Isn't it obvious? Send in the Name Police! --anon.

That person isn't really forcing the issue. They're just being childish and really not particularly clever. It's clear that anyone can create a "UserName" that is offensive, just like anyone can continuously write profanities on the site. It's not an amazing achievement to recognize this. Indeed, we AvoidIllusion to LimitTemptation to do this sort of thing. So, ask yourselves what do you normally do in a social situation when someone, say, starts making fart noises? Glare at them like they are idiots and then turn your backs to them. It's not wrong to shun annoying pests from your online community, although also be careful to avoid the compsci tendency to maximally include, but permanently exclude.

It's a particularly cryptonautic thing to formulate policies (a LegalSolution) for every possible situation, but in general you should just rely on your innate social skills, which are far more adaptable and tolerant and powerful than any written policy could be. That is, a CommunitySolution. -- SunirShah

Opposite point of view: changing a username typically requires use of godly powers by an individual, so it's not a CommunitySolution at all. You need some mechanism to make sure that the use of godly powers is reflective of the community and endorsed by it - otherwise you (A) piss off the person who just lost their username (B) lose community support and cohesion at exactly the point when said pissed off person decides to force the issue (C) become a GodKing. A good LegalSolution is a way of formally endorsing the godly decision - like a UN resolution.

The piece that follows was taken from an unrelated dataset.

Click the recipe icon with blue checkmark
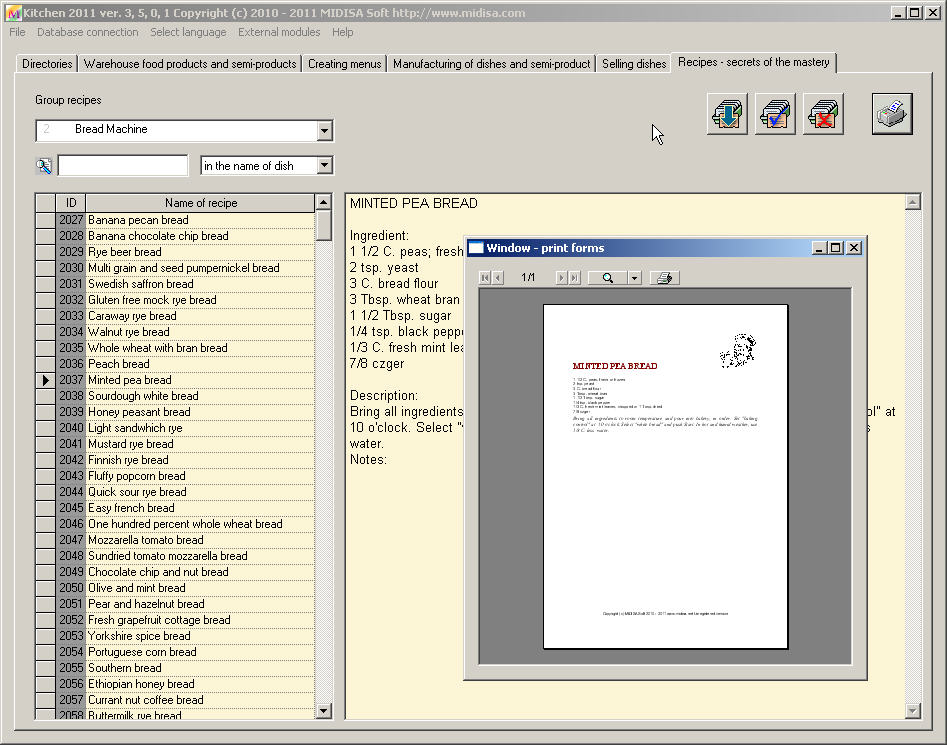The height and width of the screenshot is (745, 947). point(775,114)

It doesn't require godly powers. You can simply apply PeerPressure, which is the exact opposite of a GodKing.

Another interesting case yet to be digested is how a potential intellectual property donor pulled back from Wikipedia after seeing the nick CrucifiedChrist? posting. He decided Wikipedia wasn't a serious attempt at an encyclopedia. [1]

Much of this discussion is specific to the situation with the MediaWiki software which ascribes greater significance to user names that UseMod. A MediaWiki user cannot change their name without losing their sysop status (if they have it), their watchlist, and their list of contributions. All these capabilities are, for at least some users, critical to the Wikipedia experience.

A subsequent case at Wikipedia involved a username "Jesus Is Lord!". The username was, apparently, nothing more than an effort to provoke conflict, in which regard it was successful; also, it was revealing of a degree of anti-Christian bias among the contributors.